Sir William Frederick Samson (12 January 1892 – 6 February 1974) was a businessman and long-term Mayor of Fremantle, Western Australia.

==Biography==
Samson was born at Fremantle, the second son of Michael Samson, and his wife Mary, née Murphy. He was educated at Christian Brothers College, Fremantle and later studied engineering at the University of Western Australia. He enlisted in the Australian Imperial Force in 1915, but was declared medically unfit. In 1919 he contracted Spanish flu. He joined the Metropolitan Water Supply, Sewerage and Drainage Department and worked as a surveyor between 1918 and 1930. Samson established himself as a real-estate agent in 1931.
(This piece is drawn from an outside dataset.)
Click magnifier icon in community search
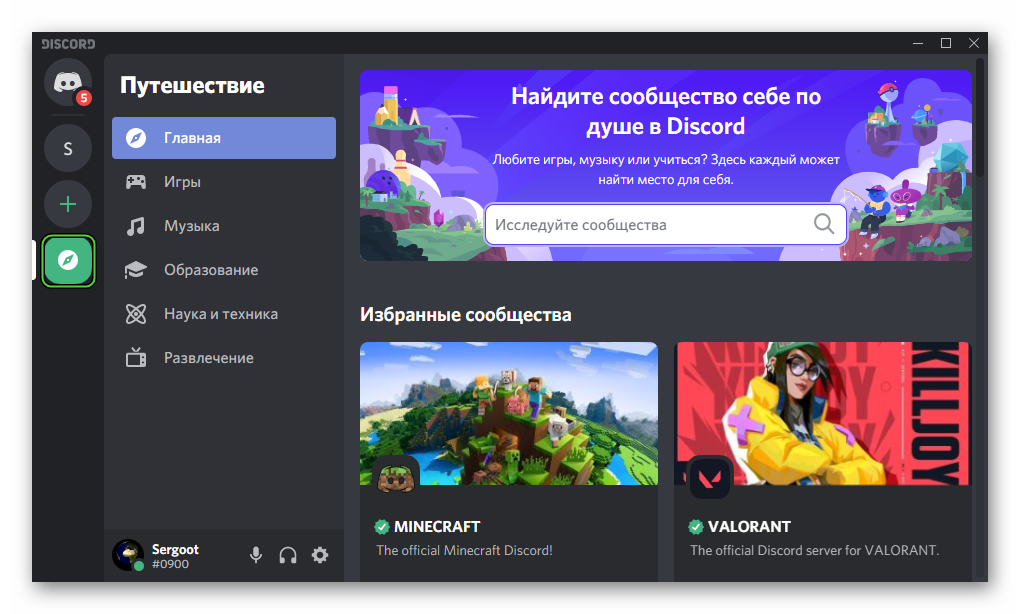The height and width of the screenshot is (614, 1020). point(824,224)
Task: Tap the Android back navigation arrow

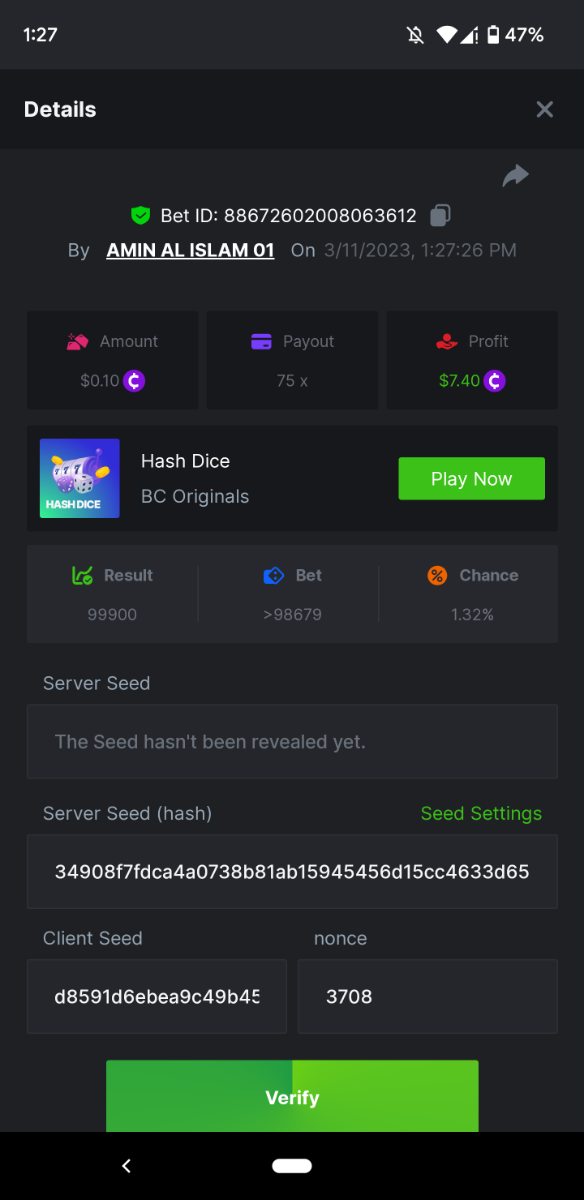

His house, a well-known Fremantle landmark called "Samson House" was designed by Sir Talbot Hobbs and built by his father in 1888. Samson inherited the house (which he had been born in) in 1935. He lived there his entire life and willed it to the Western Australian Museum. Also in 1935, Samson married Daphne Alice Marks. The couple had no children.

Following in the footsteps of his father and uncle, Frederick Samson was elected to the Fremantle City Council in 1936. He was elected to the mayoral position unopposed in 1951 and remained there until his retirement in May 1972. Samson was a champion of his beloved Fremantle, and much like his mayoral predecessor Sir Frank Gibson, he campaigned vigorously for the preservation of numerous heritage buildings in and around the port city, including the Fremantle Arts Centre.

In addition to civic duties, he was a successful businessman and served on numerous Boards and committees. In 1946 he helped to form the Home Building Society and was chairman from 1951 to 1974. He served as a councillor of the Real Estate Institute of Western Australia from 1949 to 1964 and was a board member at the State Electricity Commission from 1954 to 1974.

Samson was knighted in the Queen's New Years Honours of 1962. He was also appointed the first honorary freeman of Fremantle in 1969.

As a long term civic leader, Samson had a number of places named after him, including:
- the Fremantle suburb of Samson, Western Australia; and
- Sir Frederick Samson Park, a 6 km2 native bushland in the suburb's centre.

==Family==
Samson was the grandson of an early settler of Western Australia, Lionel Samson (1799–1878). His father Michael was Lord Mayor of Fremantle from 1905 to 1907, as was his uncle (Michael's brother) from 1892 to 1893 and who was also named William Frederick Samson.